## Problem details
Which lines in the records below contain the word "Collapse"? Locate each one and copy it out in full.

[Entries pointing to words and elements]
::::::::
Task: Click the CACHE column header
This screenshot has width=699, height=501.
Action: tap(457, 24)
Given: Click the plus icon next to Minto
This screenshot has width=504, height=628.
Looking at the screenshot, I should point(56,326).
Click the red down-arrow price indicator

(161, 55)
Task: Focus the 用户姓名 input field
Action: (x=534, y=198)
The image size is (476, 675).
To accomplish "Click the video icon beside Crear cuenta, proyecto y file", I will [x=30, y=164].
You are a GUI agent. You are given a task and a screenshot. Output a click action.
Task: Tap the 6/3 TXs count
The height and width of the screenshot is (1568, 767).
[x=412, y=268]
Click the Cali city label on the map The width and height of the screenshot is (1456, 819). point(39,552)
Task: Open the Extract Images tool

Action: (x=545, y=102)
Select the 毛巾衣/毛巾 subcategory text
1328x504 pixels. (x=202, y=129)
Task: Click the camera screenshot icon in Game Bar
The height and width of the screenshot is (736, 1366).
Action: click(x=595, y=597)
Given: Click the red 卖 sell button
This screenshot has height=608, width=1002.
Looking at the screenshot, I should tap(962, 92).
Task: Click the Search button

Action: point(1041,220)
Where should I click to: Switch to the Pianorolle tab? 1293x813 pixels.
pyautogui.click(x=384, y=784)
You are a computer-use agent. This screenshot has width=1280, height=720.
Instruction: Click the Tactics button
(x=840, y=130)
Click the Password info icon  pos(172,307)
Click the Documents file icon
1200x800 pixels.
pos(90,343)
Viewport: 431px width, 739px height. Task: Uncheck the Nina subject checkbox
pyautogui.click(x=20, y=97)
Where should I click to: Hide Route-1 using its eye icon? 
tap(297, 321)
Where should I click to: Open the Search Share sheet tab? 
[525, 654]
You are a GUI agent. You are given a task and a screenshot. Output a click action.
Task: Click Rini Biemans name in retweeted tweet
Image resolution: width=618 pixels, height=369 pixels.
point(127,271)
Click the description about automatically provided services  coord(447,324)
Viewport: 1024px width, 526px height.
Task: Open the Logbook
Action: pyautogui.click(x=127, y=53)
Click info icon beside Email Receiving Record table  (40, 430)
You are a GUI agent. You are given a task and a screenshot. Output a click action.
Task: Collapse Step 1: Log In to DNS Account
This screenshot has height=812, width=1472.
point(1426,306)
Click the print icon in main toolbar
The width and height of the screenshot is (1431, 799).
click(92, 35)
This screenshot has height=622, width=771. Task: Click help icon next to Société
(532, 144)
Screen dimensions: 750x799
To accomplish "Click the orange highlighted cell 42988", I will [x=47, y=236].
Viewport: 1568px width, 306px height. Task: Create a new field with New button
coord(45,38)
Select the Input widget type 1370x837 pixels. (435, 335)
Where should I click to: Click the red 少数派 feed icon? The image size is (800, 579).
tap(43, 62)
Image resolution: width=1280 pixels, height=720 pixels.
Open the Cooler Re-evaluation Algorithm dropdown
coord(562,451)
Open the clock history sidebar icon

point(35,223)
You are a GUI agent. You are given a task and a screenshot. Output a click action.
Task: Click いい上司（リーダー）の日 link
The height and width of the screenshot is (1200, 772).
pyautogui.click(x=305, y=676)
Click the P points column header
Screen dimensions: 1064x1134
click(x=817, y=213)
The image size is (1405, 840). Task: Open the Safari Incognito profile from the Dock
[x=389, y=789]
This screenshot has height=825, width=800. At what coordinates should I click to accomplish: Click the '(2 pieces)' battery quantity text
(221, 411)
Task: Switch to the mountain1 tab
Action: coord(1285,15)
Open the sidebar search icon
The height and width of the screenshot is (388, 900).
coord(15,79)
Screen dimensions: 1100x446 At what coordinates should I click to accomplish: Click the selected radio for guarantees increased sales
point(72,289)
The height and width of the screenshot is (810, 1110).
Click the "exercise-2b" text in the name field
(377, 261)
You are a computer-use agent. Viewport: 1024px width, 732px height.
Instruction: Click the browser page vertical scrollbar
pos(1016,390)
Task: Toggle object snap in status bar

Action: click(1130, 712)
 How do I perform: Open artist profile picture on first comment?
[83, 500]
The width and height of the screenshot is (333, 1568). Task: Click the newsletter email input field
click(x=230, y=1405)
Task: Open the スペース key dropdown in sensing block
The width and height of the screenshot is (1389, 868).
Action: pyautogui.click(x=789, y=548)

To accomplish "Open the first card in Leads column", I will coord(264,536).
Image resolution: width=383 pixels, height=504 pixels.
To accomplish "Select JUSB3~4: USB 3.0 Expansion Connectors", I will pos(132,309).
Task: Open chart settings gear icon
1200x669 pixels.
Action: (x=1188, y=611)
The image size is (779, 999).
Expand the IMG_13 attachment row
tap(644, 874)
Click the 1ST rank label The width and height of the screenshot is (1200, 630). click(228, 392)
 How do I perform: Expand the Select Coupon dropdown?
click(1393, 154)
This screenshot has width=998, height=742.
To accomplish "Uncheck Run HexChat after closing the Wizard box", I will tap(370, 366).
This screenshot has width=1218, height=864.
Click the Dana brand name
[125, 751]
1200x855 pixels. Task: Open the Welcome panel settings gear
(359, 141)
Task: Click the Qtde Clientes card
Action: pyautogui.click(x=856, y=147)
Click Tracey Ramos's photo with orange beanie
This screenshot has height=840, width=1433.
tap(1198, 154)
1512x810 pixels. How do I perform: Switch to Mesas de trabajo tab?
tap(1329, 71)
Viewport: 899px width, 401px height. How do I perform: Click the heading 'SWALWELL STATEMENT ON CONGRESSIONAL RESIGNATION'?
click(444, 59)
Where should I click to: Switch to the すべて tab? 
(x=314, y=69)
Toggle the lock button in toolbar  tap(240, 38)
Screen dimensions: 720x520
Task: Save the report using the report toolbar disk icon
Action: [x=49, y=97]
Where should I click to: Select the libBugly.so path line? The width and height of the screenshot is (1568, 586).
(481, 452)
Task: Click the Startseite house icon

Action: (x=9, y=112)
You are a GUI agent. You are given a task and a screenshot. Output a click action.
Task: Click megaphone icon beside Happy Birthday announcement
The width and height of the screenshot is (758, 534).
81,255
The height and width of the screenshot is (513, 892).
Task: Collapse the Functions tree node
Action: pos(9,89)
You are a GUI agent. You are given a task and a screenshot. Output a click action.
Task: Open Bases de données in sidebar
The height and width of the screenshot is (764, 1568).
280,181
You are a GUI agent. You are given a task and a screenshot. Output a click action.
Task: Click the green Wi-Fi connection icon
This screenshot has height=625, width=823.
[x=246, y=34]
::::::::
## Response
Task: Collapse Step 1: Log In to DNS Account
Task: Collapse the Functions tree node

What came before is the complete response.